__Work to complete__: Every record is to be duplicated exactly as it reads, without its images.

[Collected data entries]
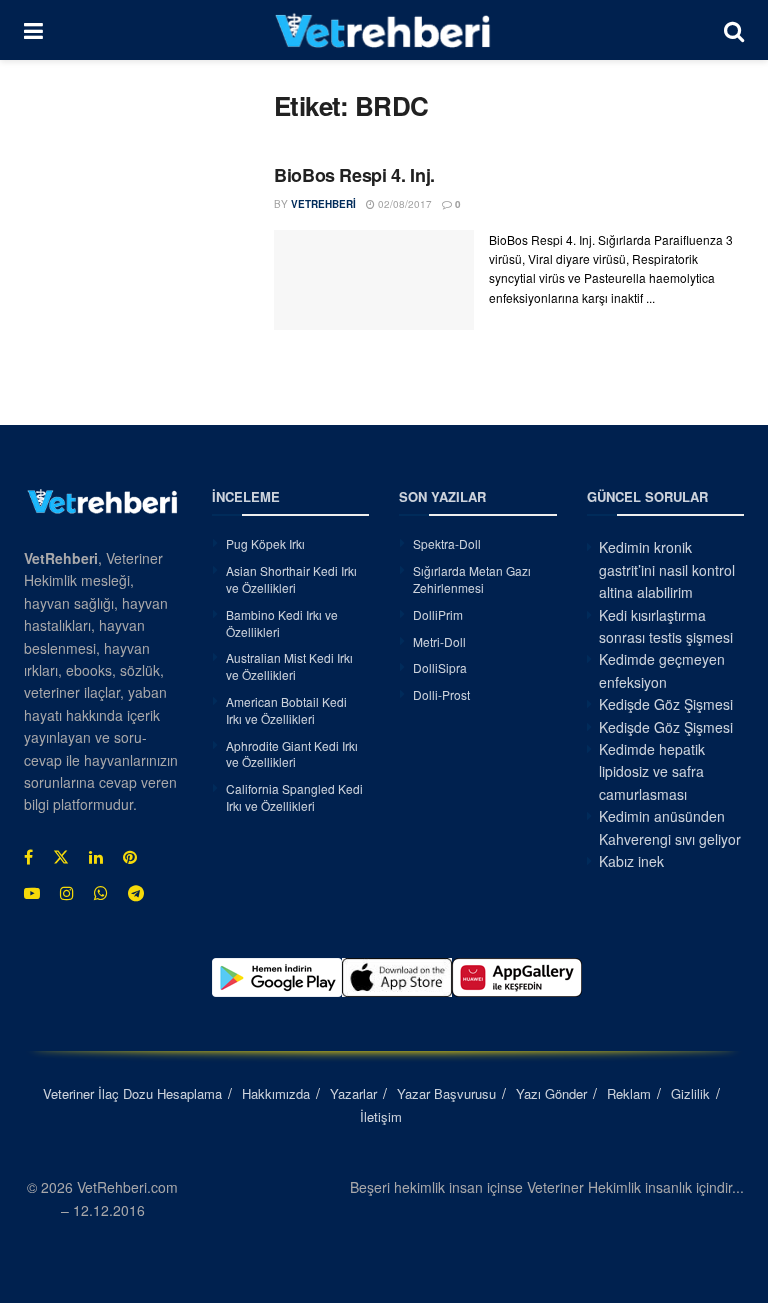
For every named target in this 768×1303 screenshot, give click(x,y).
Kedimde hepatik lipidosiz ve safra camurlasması (652, 771)
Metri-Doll (439, 641)
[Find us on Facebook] (28, 857)
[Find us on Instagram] (67, 893)
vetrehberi (323, 204)
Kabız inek (631, 861)
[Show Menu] (33, 30)
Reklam (629, 1093)
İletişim (381, 1116)
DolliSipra (440, 667)
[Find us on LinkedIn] (96, 857)
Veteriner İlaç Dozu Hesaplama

__Exercise result__:
For every named target in this 768×1303 screenshot, give click(x,y).
Kedimde hepatik lipidosiz ve safra camurlasması (652, 771)
Metri-Doll (439, 641)
[Find us on Facebook] (28, 857)
[Find us on Instagram] (67, 893)
vetrehberi (323, 204)
Kabız inek (631, 861)
[Show Menu] (33, 30)
Reklam (629, 1093)
İletişim (381, 1116)
DolliSipra (440, 667)
[Find us on LinkedIn] (96, 857)
Veteriner İlaç Dozu Hesaplama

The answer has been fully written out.